Moldova lacks even a unified country, with a breakaway Slavic republic on the Dniestr River still defiantly resisting rule from Kishinev after a 12-year hiatus. It also occupies the lamentable position of "poorest country in Europe."

At least in Ukraine, Mr. Kuchma, despite fears to the contrary, did not run for a third term. Nor has he managed to convince the electorate thus far that Mr. Yanukovych is a viable successor. Recently the parties supporting the prime minister lost their majority in the Ukrainian Parliament. Moreover, whenever there has been a transgression of electoral rules - and such problems began with the April mayoral contest in Mukachiv - international and national publicity has been rapid and damning.

This is not to argue that politics in Ukraine are democratic. Nevertheless, they are far more diverse, complex and unpredictable than in other post-Soviet states. Mr. Yushchenko, for example, ostensibly a pro-Western and pro-American candidate (he has an American wife) has announced that one of his first actions upon taking office would be to remove Ukrainian troops from Iraq. Mr. Yanukovych has vowed to keep them there.

Two other candidates are likely to receive significant votes: Socialist Party Leader Oleksander Moroz, and Communist Party Leader Petro Symonenko. No one knows to which of the leading candidates their support will eventually be transferred.

Perhaps Canada is expecting too much of Ukraine? True, it does not behave like the former Communist countries of Eastern Europe, which are now part of the European Union. The past 13 years have seen some disappointments. Corruption is endemic. Local city clans tend to run the economy and play a major role in politics. The government controls most of the media and TV channels.

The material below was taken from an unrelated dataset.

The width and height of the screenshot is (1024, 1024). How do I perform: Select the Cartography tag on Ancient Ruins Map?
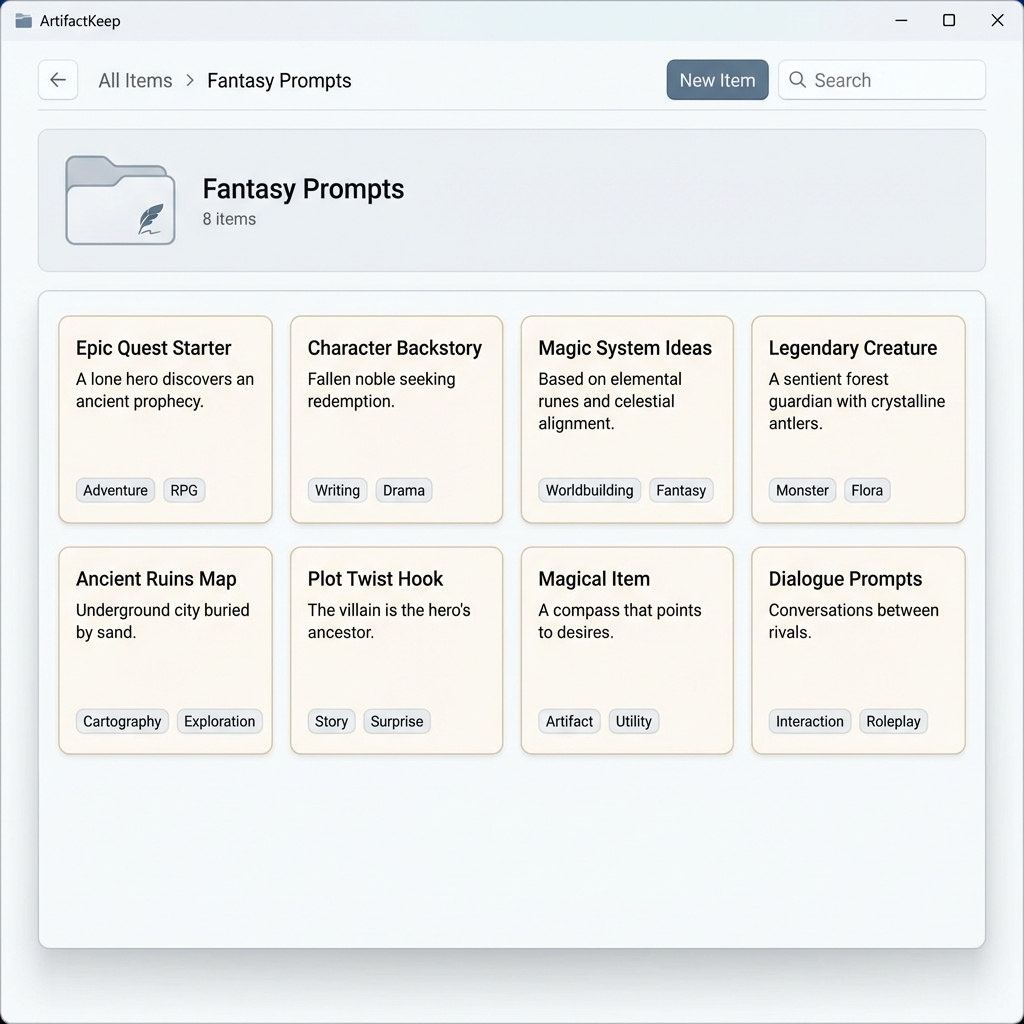pos(121,721)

But why single out Ukraine? The situation in Russia, Kazakstan, Belarus and Moldova is markedly worse in terms of voter choice. Our concern should surely be the general demise of democracy in former Soviet states.


Dr. David Marples is a professor of Russian history and director of the Stasiuk Program for the Study of Contemporary Ukraine, Canadian Institute of Ukrainian Studies, University of Alberta.

The article above appeared on September 29 in the "Globe and Mail Update," an online publication of that Toronto-based newspaper.